When bonds make "gains," it means that bond prices are moving up.  The price of a bond is like the amount that a lender is willing to pay for the right to collect a certain amount of interest.  The more the lender is willing to pay, the lower that lender's "yield" will be.  Looked at another way, the lower your interest rate would be in the case of a lender making you a mortgage loan.  For that reason, we expect to see mortgage rates fall when bonds are making gains (mortgages are based primarily on bond prices/yields).  But in today's case, rates went a bit higher even though bonds improved.

As is often the case, the discrepancy results from the timing of bond market movement over the past few days.  Bonds weakened yesterday and rates logically moved higher.  The catch is that bonds continued to weaken after most lenders set mortgage rates for the day.  The move was big enough that today's bond market recovery wasn't quite enough to get bonds back to the better levels seen yesterday morning, thus leaving a small but logical gap between today's and yesterday's mortgage rates.  


Loan Originator Perspective

I'm still locking loans closing within 30 days.  There's no discernible trend, so time to play defense. -Ted Rood, Senior Originator

Clients and I continue to favor locking when within 30 days of closing. At this time, i just don't see much benefit with floating. There is more to risk than to gain.
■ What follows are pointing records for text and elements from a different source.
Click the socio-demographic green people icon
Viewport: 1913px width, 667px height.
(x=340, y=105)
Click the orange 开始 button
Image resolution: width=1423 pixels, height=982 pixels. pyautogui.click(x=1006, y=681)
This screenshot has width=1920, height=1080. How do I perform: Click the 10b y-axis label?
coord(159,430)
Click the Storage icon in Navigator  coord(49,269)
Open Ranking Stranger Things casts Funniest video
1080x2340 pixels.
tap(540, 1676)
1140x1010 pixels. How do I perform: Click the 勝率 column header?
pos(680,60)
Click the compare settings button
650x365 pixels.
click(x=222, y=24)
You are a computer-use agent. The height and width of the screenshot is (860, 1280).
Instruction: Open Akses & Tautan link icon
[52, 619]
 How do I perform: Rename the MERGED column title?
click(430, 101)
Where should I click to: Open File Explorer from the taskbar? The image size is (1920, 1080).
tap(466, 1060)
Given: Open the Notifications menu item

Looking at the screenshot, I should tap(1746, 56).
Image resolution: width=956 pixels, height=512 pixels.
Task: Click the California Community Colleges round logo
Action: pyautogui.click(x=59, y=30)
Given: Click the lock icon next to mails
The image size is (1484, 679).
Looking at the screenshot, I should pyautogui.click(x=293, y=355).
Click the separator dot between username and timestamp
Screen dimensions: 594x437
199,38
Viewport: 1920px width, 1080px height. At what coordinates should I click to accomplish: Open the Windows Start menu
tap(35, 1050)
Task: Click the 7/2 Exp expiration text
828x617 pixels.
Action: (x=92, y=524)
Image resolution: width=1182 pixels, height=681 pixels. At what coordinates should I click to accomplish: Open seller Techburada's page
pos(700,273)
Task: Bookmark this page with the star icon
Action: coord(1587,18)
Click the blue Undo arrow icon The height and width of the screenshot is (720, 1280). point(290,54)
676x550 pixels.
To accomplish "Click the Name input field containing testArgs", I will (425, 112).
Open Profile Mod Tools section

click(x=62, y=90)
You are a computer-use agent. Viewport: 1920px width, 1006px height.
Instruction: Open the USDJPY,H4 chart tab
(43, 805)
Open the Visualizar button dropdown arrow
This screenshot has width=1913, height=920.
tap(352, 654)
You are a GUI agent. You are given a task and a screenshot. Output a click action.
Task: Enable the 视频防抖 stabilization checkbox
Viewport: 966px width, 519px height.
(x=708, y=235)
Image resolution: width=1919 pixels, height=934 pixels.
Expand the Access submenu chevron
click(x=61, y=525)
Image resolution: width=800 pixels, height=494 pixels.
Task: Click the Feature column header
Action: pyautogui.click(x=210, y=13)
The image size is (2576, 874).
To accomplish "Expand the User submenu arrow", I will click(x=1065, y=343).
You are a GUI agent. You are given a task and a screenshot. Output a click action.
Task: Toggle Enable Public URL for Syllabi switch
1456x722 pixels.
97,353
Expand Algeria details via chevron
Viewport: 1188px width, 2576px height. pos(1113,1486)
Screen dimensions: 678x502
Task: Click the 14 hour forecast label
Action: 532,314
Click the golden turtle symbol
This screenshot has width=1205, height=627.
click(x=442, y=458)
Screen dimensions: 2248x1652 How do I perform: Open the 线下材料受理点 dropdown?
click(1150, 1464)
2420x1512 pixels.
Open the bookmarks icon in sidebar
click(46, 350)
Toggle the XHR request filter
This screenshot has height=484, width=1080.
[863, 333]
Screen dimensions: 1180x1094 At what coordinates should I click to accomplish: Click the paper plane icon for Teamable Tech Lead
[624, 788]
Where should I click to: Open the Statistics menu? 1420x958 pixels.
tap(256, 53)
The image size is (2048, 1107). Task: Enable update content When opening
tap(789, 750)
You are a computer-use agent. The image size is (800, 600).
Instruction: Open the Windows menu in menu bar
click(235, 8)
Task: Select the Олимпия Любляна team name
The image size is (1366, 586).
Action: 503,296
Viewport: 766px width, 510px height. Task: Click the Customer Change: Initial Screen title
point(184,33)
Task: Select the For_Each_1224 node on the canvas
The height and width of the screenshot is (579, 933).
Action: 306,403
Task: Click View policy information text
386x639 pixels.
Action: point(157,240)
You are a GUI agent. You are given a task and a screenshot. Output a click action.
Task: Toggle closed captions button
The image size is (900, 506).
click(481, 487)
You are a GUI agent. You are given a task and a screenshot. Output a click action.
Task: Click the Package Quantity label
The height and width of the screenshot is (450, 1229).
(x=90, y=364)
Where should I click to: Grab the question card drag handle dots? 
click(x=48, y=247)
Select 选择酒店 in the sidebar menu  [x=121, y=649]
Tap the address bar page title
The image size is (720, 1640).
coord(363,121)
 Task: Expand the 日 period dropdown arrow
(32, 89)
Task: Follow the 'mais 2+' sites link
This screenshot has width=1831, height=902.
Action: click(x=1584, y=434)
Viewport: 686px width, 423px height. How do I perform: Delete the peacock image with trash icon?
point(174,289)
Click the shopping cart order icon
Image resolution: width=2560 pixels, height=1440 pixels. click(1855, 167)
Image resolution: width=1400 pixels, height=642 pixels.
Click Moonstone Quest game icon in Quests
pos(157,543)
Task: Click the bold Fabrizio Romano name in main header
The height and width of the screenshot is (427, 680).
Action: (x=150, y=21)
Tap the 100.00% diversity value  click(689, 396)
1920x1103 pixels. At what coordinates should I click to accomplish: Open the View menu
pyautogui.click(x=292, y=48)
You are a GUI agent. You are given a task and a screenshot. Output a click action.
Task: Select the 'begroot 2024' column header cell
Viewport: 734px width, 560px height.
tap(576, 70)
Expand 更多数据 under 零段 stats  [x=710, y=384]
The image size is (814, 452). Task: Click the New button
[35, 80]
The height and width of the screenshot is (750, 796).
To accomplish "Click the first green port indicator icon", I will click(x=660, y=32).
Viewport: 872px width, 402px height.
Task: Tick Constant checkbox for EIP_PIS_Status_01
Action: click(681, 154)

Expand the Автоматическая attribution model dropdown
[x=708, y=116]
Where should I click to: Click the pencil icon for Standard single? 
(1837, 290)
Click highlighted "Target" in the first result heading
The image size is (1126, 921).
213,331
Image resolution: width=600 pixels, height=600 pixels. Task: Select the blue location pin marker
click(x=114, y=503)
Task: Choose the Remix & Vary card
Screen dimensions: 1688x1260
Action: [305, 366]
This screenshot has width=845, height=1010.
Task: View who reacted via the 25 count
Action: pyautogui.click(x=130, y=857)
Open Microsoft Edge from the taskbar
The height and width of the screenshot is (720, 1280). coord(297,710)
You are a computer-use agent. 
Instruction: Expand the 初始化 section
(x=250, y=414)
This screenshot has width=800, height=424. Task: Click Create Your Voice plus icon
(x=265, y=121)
Until "something" happens to send rates one way or another, i will continue to lock. -Victor Burek, Churchill Mortgage


Today's Most Prevalent Rates

  • 30YR FIXED - 4.375%
  • FHA/VA - 4.0%
  • 15 YEAR FIXED - 4.00% 
  • 5 YEAR ARMS -  3.875-4.25% depending on the lender


Ongoing Lock/Float Considerations
 

  • Early 2019 saw a rapid reevaluation of big-picture trends in rates and in markets in general

  • The Federal Reserve has been a key player, and while they aren't the ones pulling the global economic strings, their response to the economy has helped rates fall more quickly than they otherwise might.

  • Based on the Fed's laundry list of concerns, their current outlook for rate hikes and economic growth, and their bond-buying policy shifts, we've all but certainly seen the highest rates of this economic cycle in late 2018.  
  • Rates discussed refer to the most frequently-quoted, conforming, conventional 30yr fixed rate for top tier borrowers among average to well-priced lenders.  The rates generally assume little-to-no origination or discount except as noted when applicable.  Rates appearing on this page are "effective rates" that take day-to-day changes in upfront costs into consideration.